O governo militar brasileiro também é interessante. Do ponto de vista político, isto é, do crescimento do Estado e do seu poder, é claramente de esquerda. Mas perseguia a esquerda nominal – um pouco como o Politburo sempre fez com os dissidentes. O governo militar criou uma censura moralista, mas nunca deve ter havido tanta pornografia travestida de arte como nos anos 70. Apesar da relação de simpatia com o catolicismo tradicional, não podemos esquecer que um rígido moralismo é parte do marxismo ortodoxo, para o qual o homossexualismo é um decadentismo burguês. Por fim, os valores nacionalistas em que o governo militar insistiu foram absorvidos pela esquerda assim que ele acabou, e de fato hoje a esquerda monopoliza a questão da identidade nacional – quem é de direita, como eu, não agüenta mais esse assunto. Aliás, assim que os EUA passam a ser percebidos como o Grande Inimigo, militares brasileiros e esquerdistas se unem. Os dois grupos adoram Hugo Chávez…
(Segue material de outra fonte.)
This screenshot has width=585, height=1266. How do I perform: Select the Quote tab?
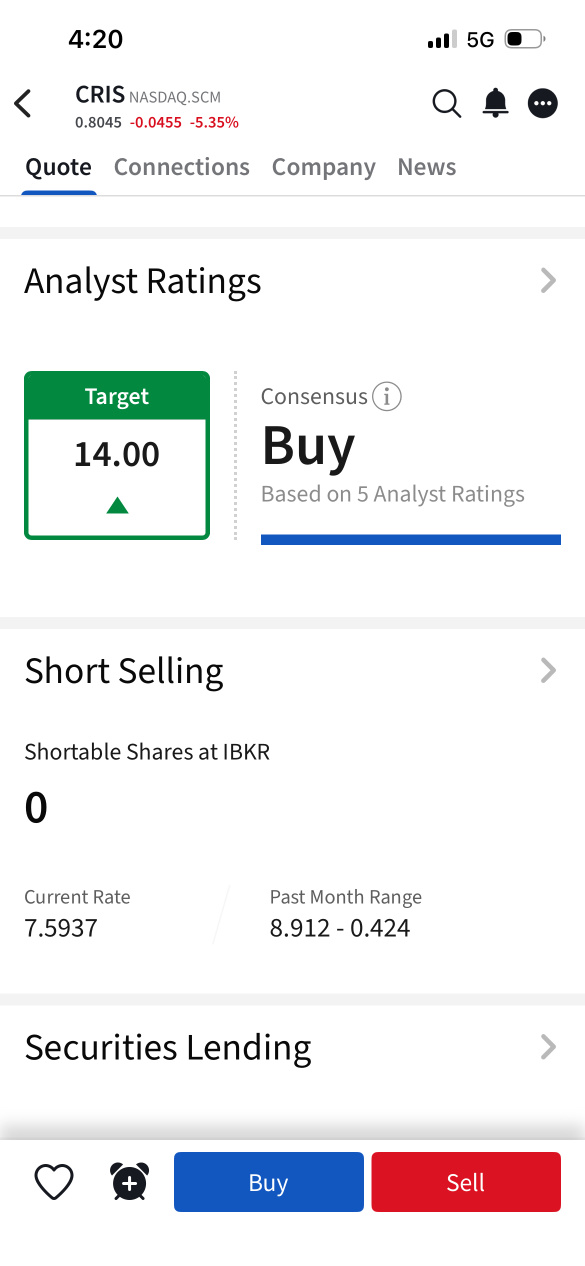point(58,167)
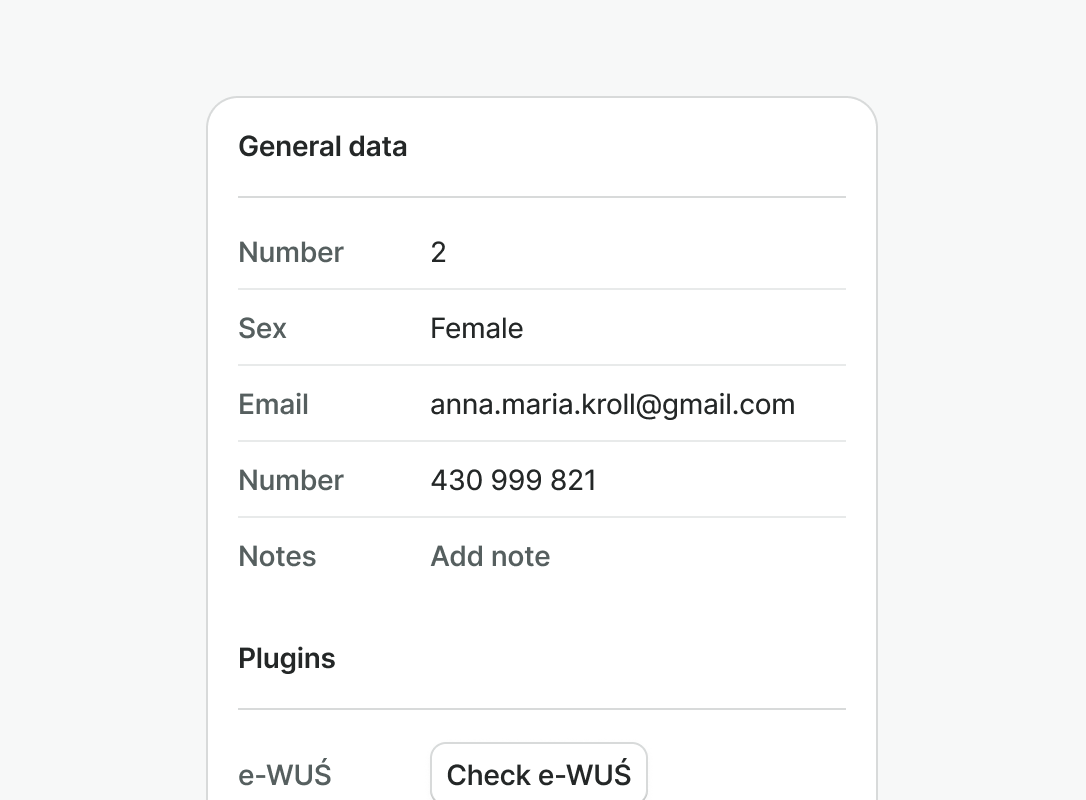Click blank area right of Check e-WUŚ button
The width and height of the screenshot is (1086, 800).
pyautogui.click(x=750, y=774)
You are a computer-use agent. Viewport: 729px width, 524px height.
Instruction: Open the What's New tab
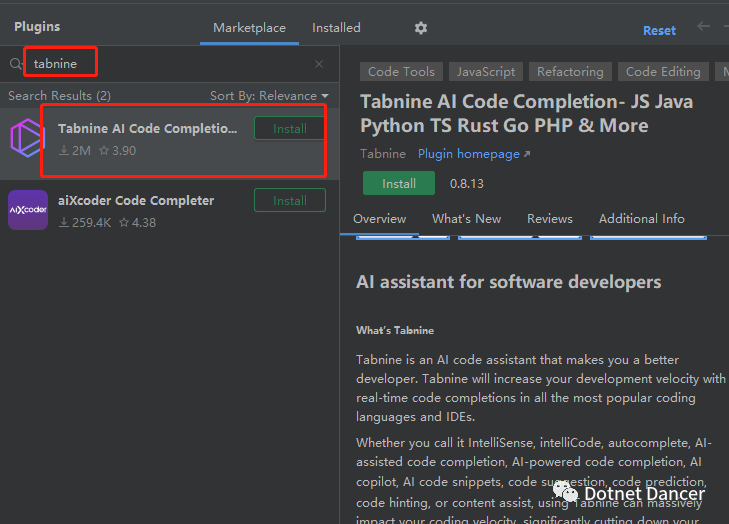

Todas estas posições, enfim, podem ser combinadas. Você pode ser estatizante (esquerda), moralista (direita), e contra a religião (esquerda); pode ser anti-estatizante (direita), moralista (direita), e a favor da religião (direita), e ainda pode sofisticar mais sua posição, como é meu caso: posso ser descrito como o triplo direitista de agora, mas, se quisermos trazer para a mesa questões ainda não mencionadas, defendo a separação entre Igreja e Estado (seja sensato: você quer que a CNBB tenha poder de polícia?), e a idéia da monarquia, defendida por muita gente boa, me provoca certa náusea. Você pode, porém, se sofisticar para outro lado, e ser estatizante, moralista e cientificista (um positivista?), colocando-se mais à esquerda do que à direita. Uma esquerda e uma direita honestas se beneficiariam de um discurso mais claro, que fosse além de sentimentos difusos de simpatia ou antipatia. Sem contar, é claro, aquela parte do público que não tem a menor obrigação de se interessar por política.